GOAL. Switch "Notification" to "Alert" in the lines starting with the first line and going on through the line with "click(x=325, y=440)", and give back only those lines with everything else left as it is.

RECORDS FOR PROCESSING.
- - - - -

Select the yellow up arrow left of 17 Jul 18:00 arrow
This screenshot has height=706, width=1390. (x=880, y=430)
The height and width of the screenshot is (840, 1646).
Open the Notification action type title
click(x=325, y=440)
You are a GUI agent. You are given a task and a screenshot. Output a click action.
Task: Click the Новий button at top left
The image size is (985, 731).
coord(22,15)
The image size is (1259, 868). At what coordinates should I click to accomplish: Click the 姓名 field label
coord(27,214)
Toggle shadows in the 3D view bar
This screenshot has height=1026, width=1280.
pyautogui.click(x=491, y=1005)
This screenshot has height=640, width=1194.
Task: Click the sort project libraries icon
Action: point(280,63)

- - - - -

EXERCISE OUTPUT.
Select the yellow up arrow left of 17 Jul 18:00 arrow
This screenshot has height=706, width=1390. (x=880, y=430)
The height and width of the screenshot is (840, 1646).
Open the Alert action type title
click(x=325, y=440)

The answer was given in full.